操作说明:
1. 请把HBase教程中从“hbase-wordcount”开始、到“value, Context context)”为止（包括这一处）的部分原样抄写出来。
2. 请紧接着HBase教程现有的最后一行，把这篇教程续写下去。

**** 原文 ****

【HBase基础教程】6、HBase之读取MapReduce数据写入HBase - HBase

TOP

【HBase基础教程】6、HBase之读取MapReduce数据写入HBase

2018-12-07 01:58:37 【大中小】浏览:45次

本blog将介绍利用MapReduce操作HBase，借助最熟悉的单词计数案例WordCount，将WordCount的统计结果存储到HBase，而不是HDFS。

开发环境

硬件环境：Centos 6.5 服务器4台（一台为Master节点，三台为Slave节点）
软件环境：Java 1.7.0_45、Eclipse Juno Service Release 2、hadoop-1.2.1、hbase-0.94.20。

1、输入与输出

1）输入文件

file0.txt（WordCountHbaseWriter\input\file0.txt）    
Hello World Bye World   
file1.txt（WordCountHbaseWriter\input\file1.txt）   
Hello Hadoop Goodbye Hadoop

2）输出HBase数据库

以下为输出数据库wordcount的数据库结构，以及预期的输出结果，如下图所示：

hbase-wordcount

2、 Mapper函数实现

WordCountHbaseMapper程序和WordCount的Map程序一样，Map输入为每一行数据，例如”Hello World Bye World”，通过StringTokenizer类按空格分割成一个个单词，
通过context.write(word, one);输出为一系列< key,value>键值对：<”Hello”,1><”World”,1><”Bye”,1><”World”,1>。
详细源码请参考：WordCountHbaseWriter\src\com\zonesion\hbase\WordCountHbaseWriter.java

public static class WordCountHbaseMapper extends
        Mapper<Object, Text, Text, IntWritable> {
    private final static IntWritable one = new IntWritable(1);
    private Text word = new Text();

    public void map(Object key, Text value, Context context)

**** 所收数据 ****

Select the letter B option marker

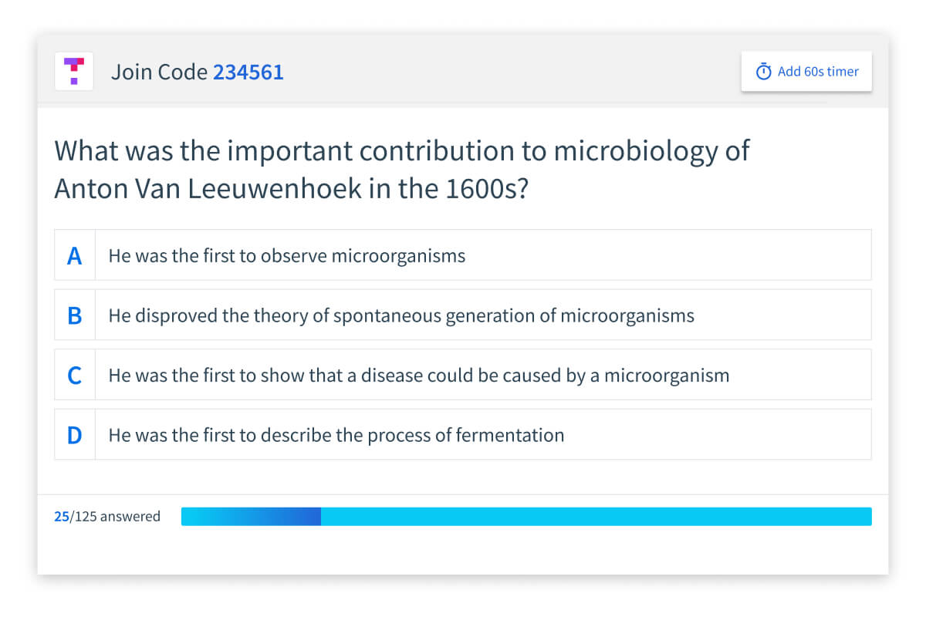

****

各题答案:
1.
hbase-wordcount

2、 Mapper函数实现

WordCountHbaseMapper程序和WordCount的Map程序一样，Map输入为每一行数据，例如”Hello World Bye World”，通过StringTokenizer类按空格分割成一个个单词，
通过context.write(word, one);输出为一系列< key,value>键值对：<”Hello”,1><”World”,1><”Bye”,1><”World”,1>。
详细源码请参考：WordCountHbaseWriter\src\com\zonesion\hbase\WordCountHbaseWriter.java

public static class WordCountHbaseMapper extends
        Mapper<Object, Text, Text, IntWritable> {
    private final static IntWritable one = new IntWritable(1);
    private Text word = new Text();

    public void map(Object key, Text value, Context context)

2.
            throws IOException, InterruptedException {
        StringTokenizer itr = new StringTokenizer(value.toString());
        while (itr.hasMoreTokens()) {
            word.set(itr.nextToken());
            context.write(word, one);// 输出<key,value>为<word,one>
        }
    }
}

3、 Reducer函数实现

WordCountHbaseReducer继承的是TableReducer类，在Hadoop中TableReducer继承Reducer类，它的原型为TableReducer< KeyIn,Values,KeyOut>，前两个参数必须对应Map过程的输出类型key/value类型，第三个参数为ImmutableBytesWritable，即为不可变类型。reduce(Text key, Iterable< IntWritable> values,Context context)具体处理过程分析如下表所示。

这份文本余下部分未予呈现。